MATERIAL PROVIDED: Begin
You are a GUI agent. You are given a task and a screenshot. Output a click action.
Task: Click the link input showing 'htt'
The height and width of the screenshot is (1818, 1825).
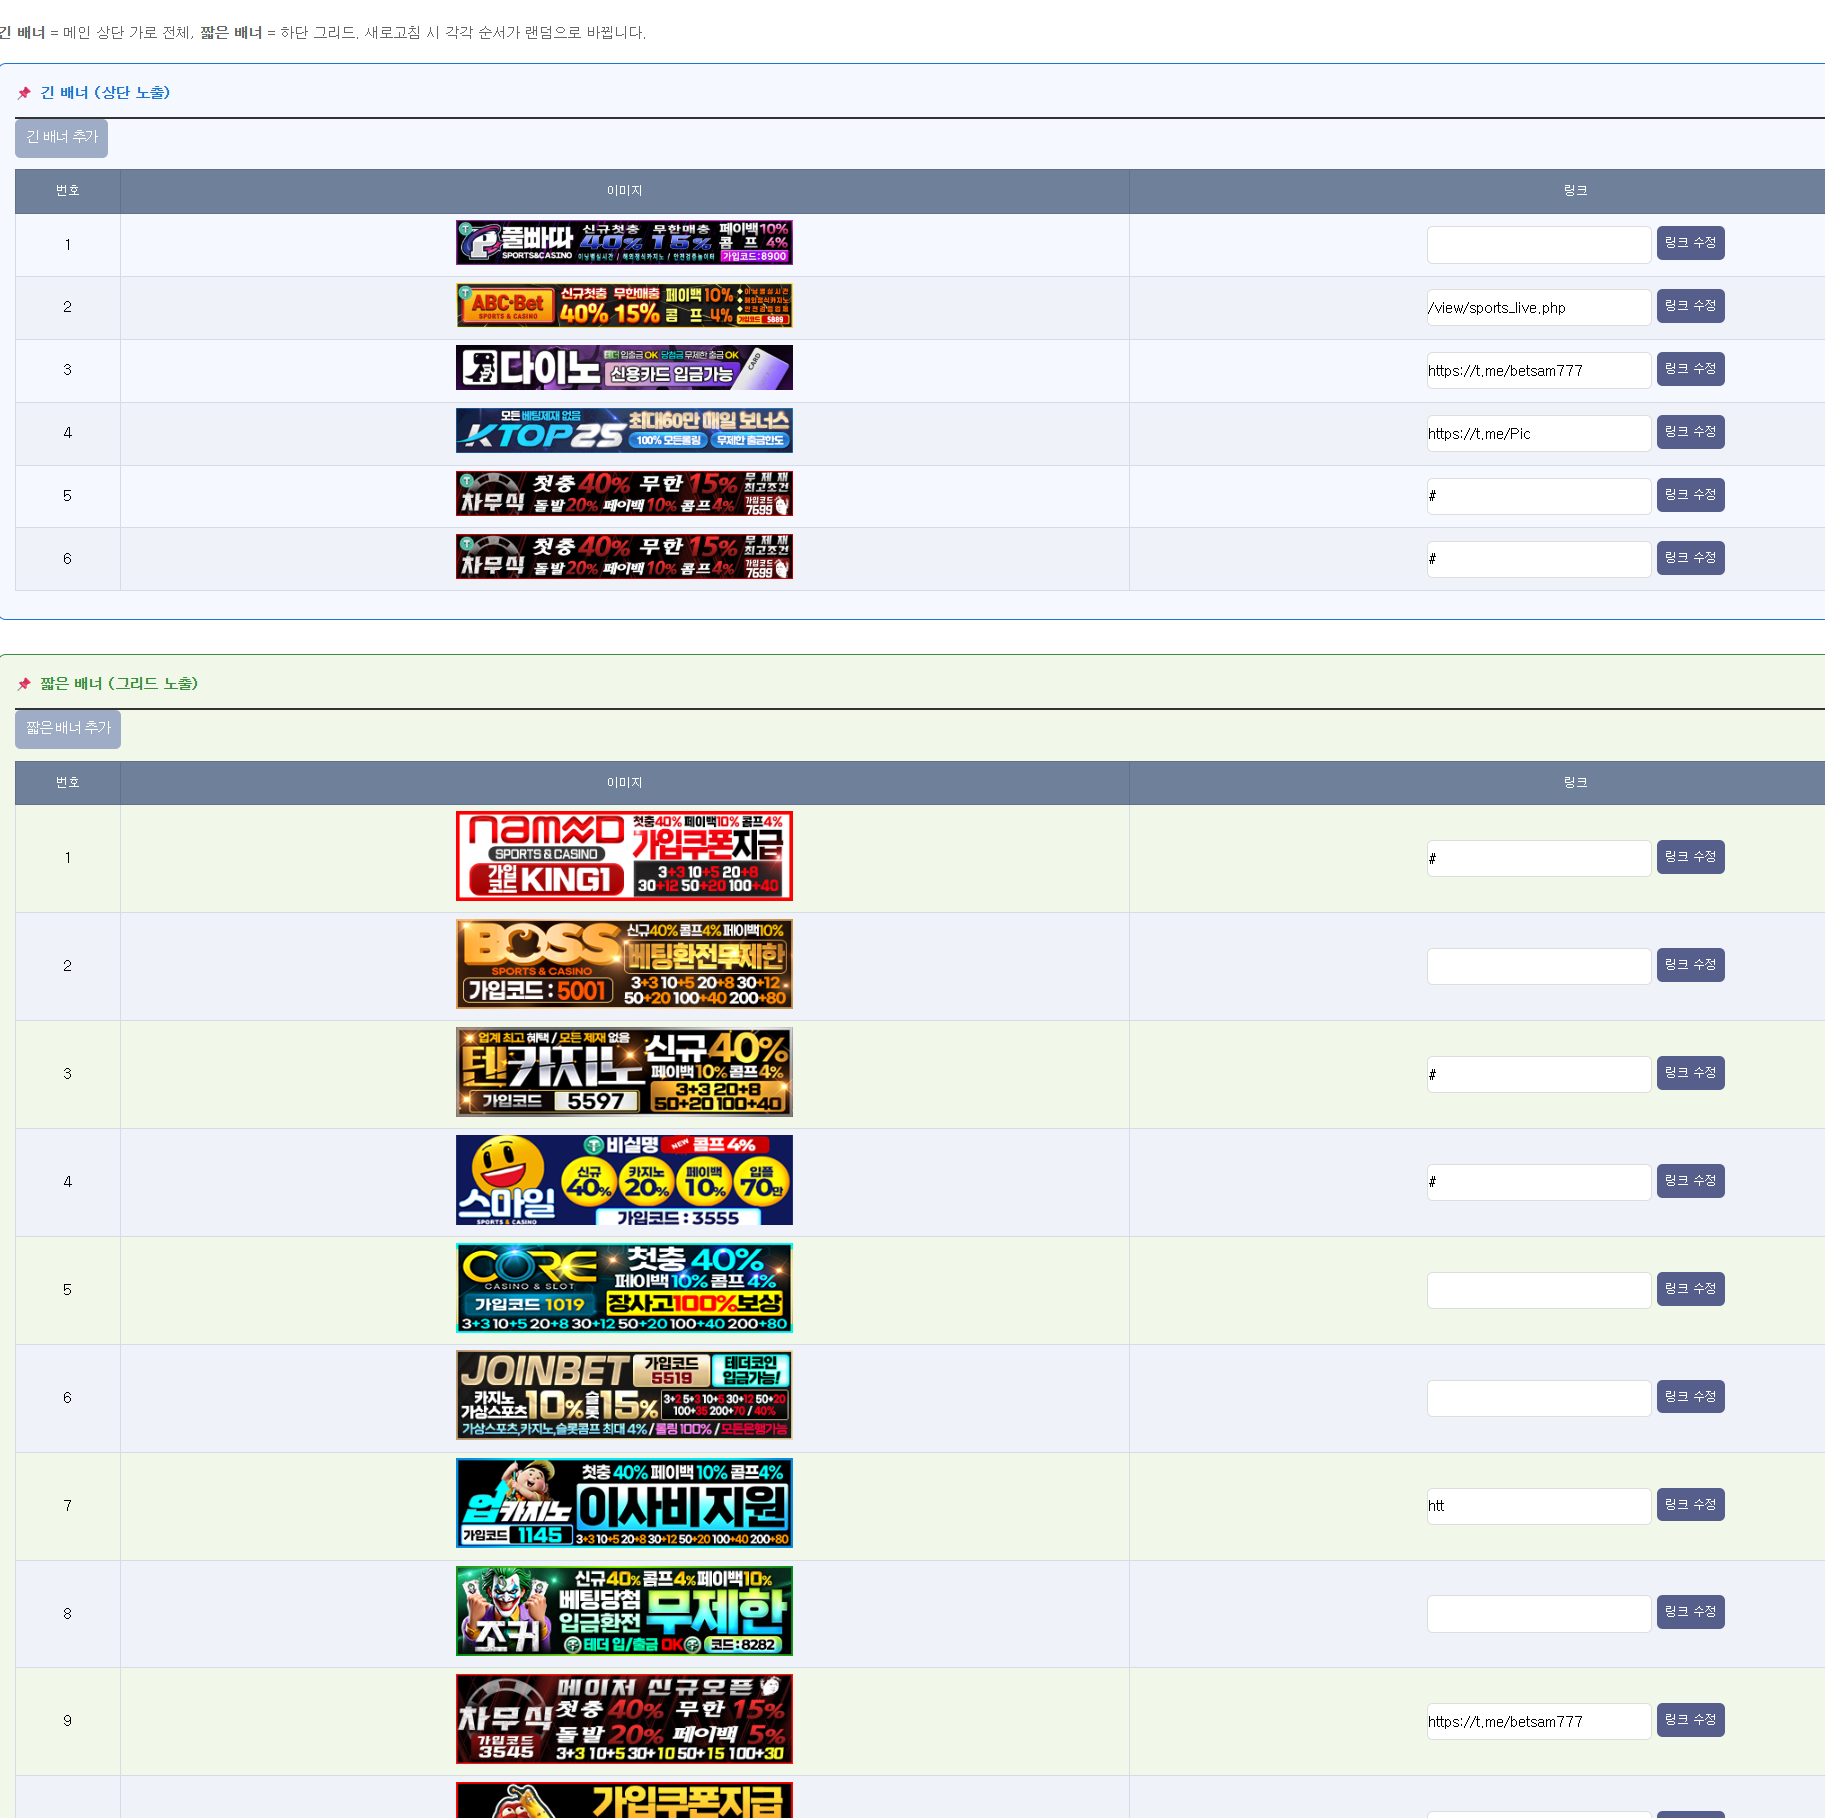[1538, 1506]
MATERIAL PROVIDED: End
MATERIAL PROVIDED: Begin
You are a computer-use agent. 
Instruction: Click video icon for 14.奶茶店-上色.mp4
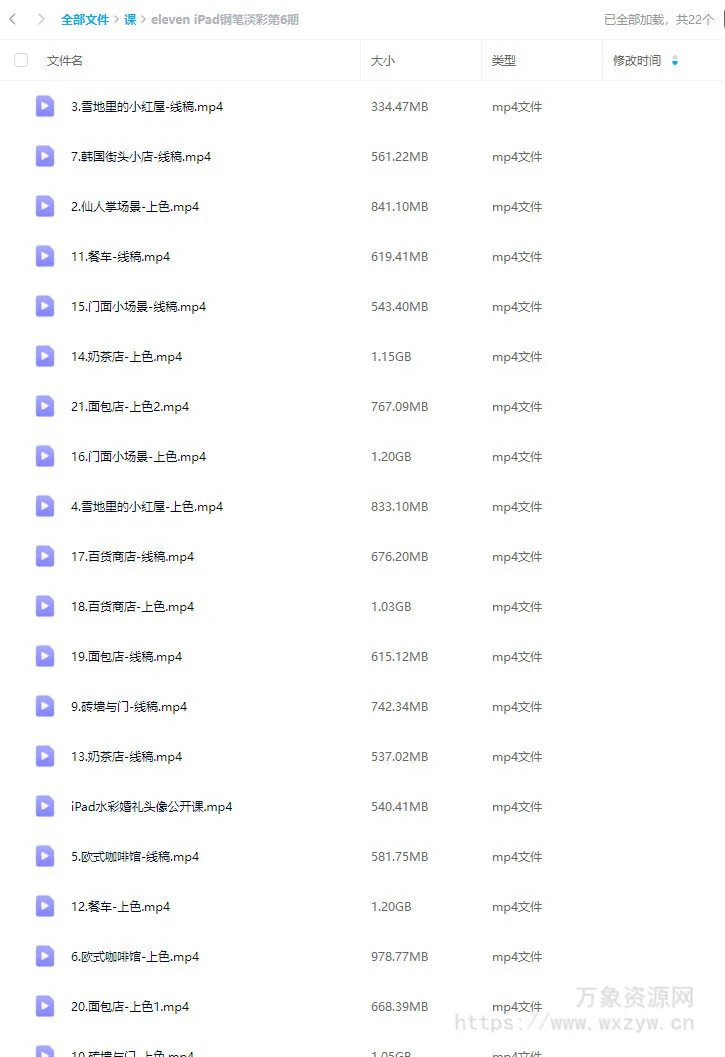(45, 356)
MATERIAL PROVIDED: End
### TRY IT
Where a line of the data above includes the string "agent", pull it out.

### ANSWER
You are a GUI agent. You are given a task and a screenshot. Output a click action.
You are a computer-use agent. 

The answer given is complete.